Furtown, like the poison to the antidote, lingered because Shovel Pig was so big, I’d shoved the book in there like it belonged. Unlike my passport.
“We are flattered when the mixtures of your advanced chemistry dye us in every shade of nature’s picturesque rainbow, thereby harmonizing with the color schemes of the apparel of milady. We are convinced that these operations must be completed if we are to be your colorful fur gems of trading. So be it, Mr. Fur Man!”

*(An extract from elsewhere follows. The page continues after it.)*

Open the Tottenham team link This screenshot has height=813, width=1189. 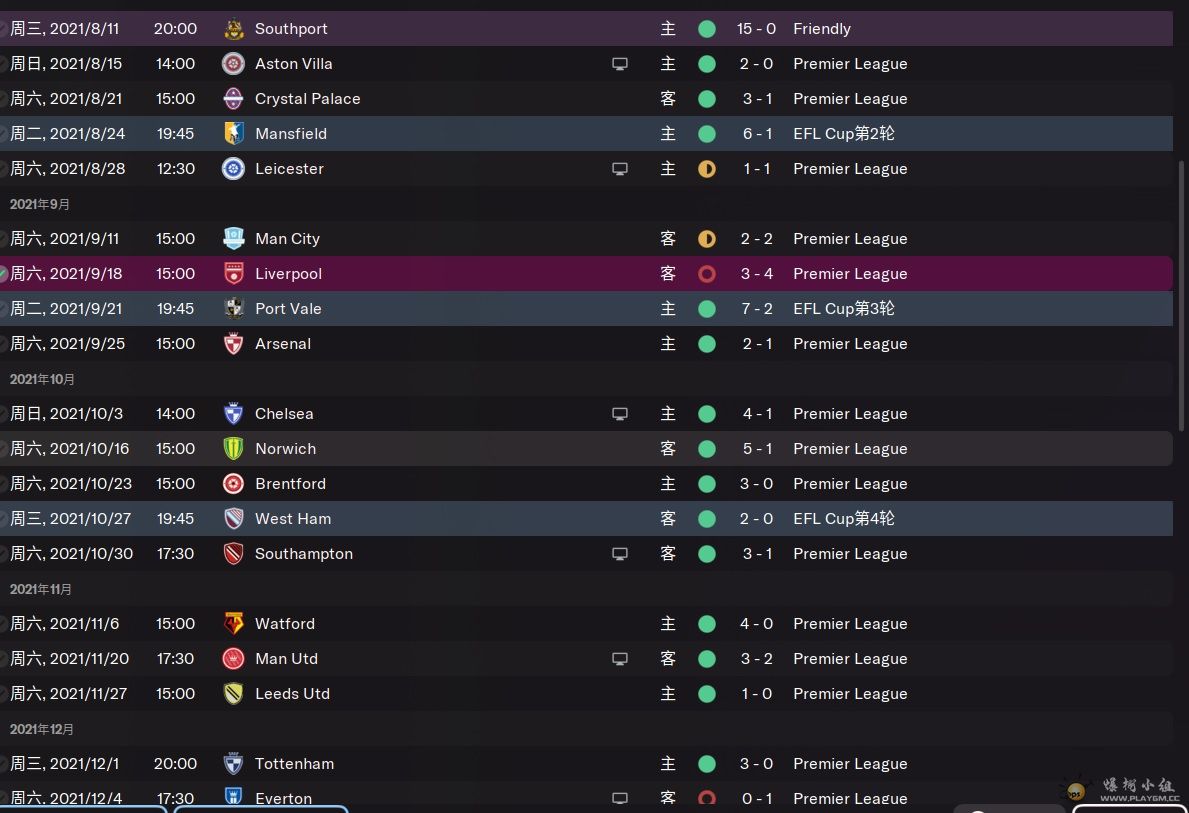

I was happy the author was dead (1985, stroke), even happier it was his only book. I wondered sometimes where Fusk had found it, whether Fusk was even alive or had been crushed underfoot by greater powers.
In my weaker moments, when I felt like I’d made no progress—and I was never making any progress—I almost called Fusk. One day I would, when I had the perfect question. But that question eluded me.
I kept the half-burnt salamander on the floor beside my nightstand, too. It was the first thing I set out in each new motel room, before I’d had the anchor of the houseboat. No numbers behind the eyes. Nothing hidden inside it.
But I’d discovered the type almost immediately due to the two yellow stripes. “Road newt,” the common name. Plethowen omena. Family: Caudate. Genus: Plethowen. Species: omena. Extinct. Formerly found in mature forests of the Pacific Northwest. Only thirteen to fifteen centimeters in length. A fragile membrane covering the tail. An expandable tongue to probe for prey along the forest floor.
But there was a complication. The obvious.
The one I had was a giant subspecies, never before recorded. By anyone.
Had Silvina really discovered one in the King Range? Perhaps Fusk had fudged the truth and she’d bought the taxidermy. Perhaps she had found it in a shop like Fusk’s: dusty and worn. A curiosity no one else had known the significance of. Perhaps it was a fake.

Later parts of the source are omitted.